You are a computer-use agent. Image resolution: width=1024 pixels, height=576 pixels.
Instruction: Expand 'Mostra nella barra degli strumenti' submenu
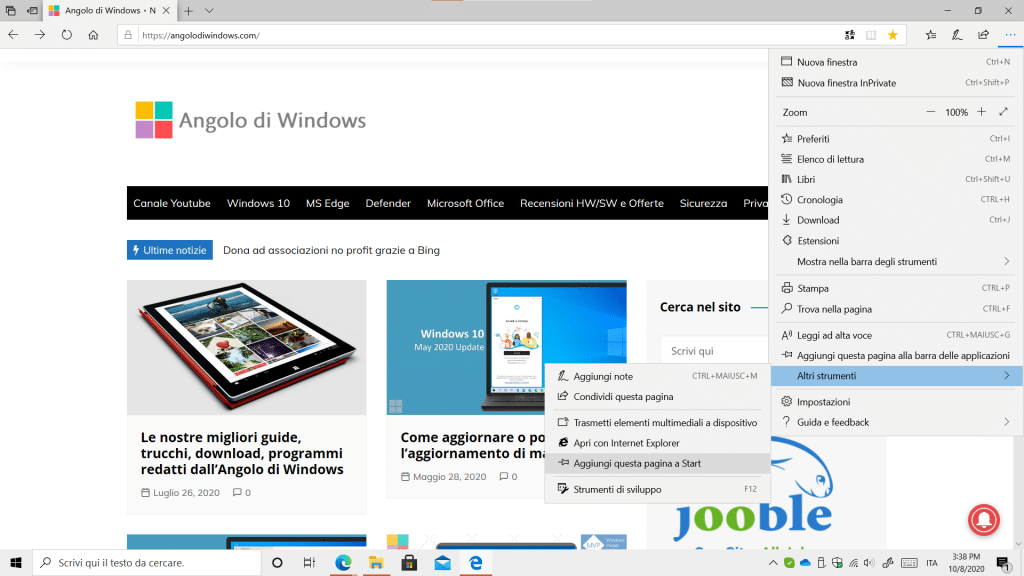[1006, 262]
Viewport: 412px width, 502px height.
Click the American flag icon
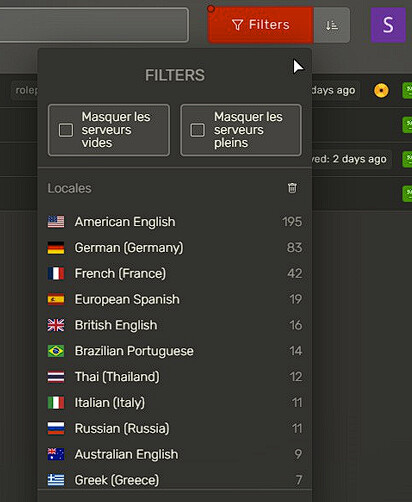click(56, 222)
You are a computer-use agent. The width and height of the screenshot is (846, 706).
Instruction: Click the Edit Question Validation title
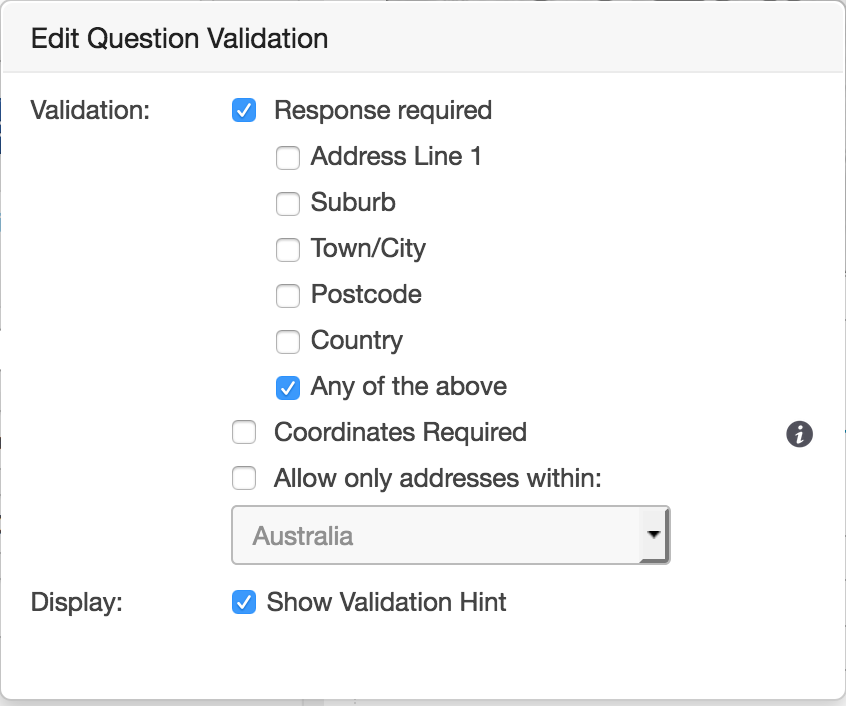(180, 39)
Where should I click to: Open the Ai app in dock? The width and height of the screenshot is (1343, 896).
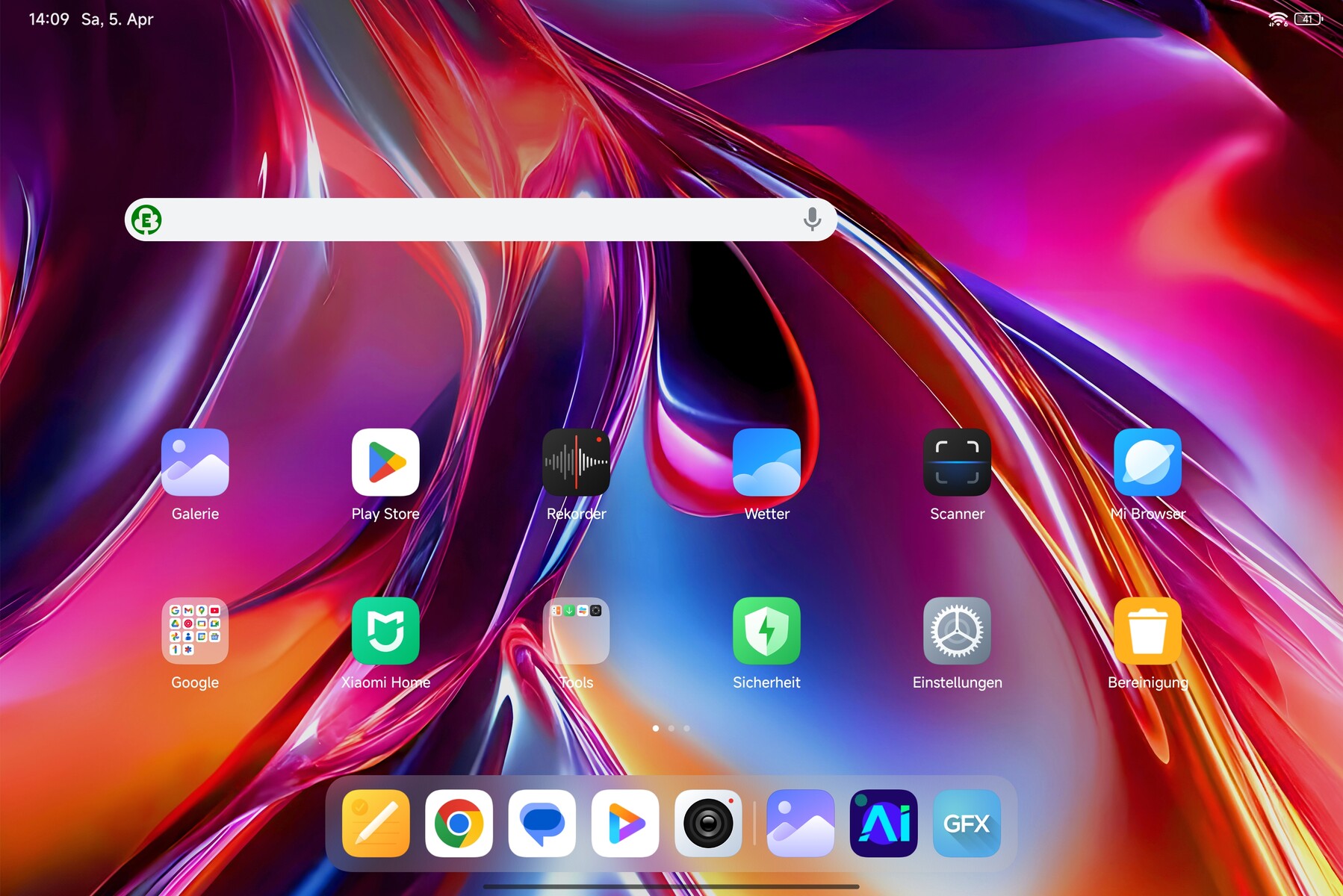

:::::

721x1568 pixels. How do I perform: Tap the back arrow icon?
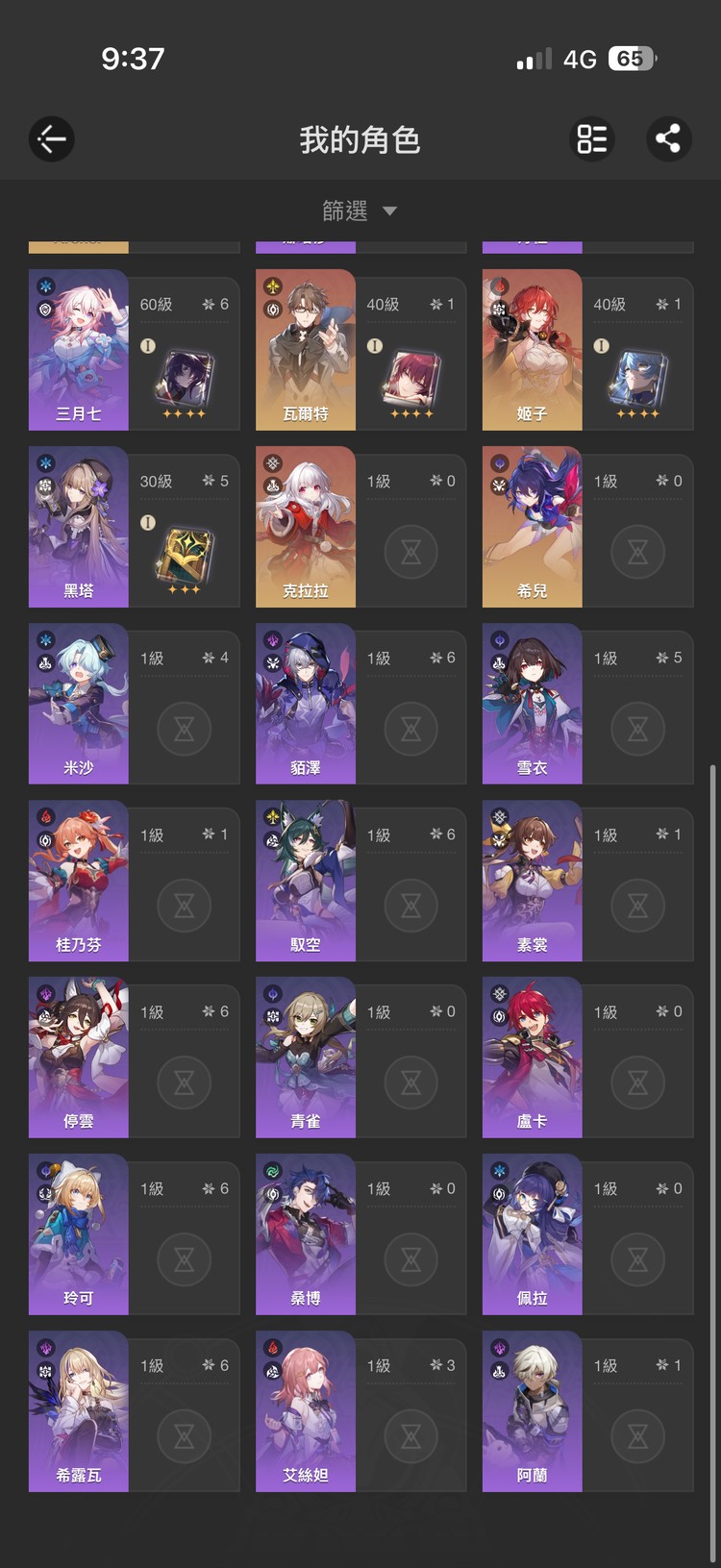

:::::

WHAT TO WORK ON
Look above for the line containing "You are a computer-use agent. The", then write out every line from there down to the line containing "Where should I", that line included, with no pictures.

FINISHED TASK
You are a computer-use agent. The width and height of the screenshot is (846, 706).
Instruction: Click the Edit Question Validation title
(180, 39)
Where should I click to: Open the Ai app in dock? The width and height of the screenshot is (1343, 896).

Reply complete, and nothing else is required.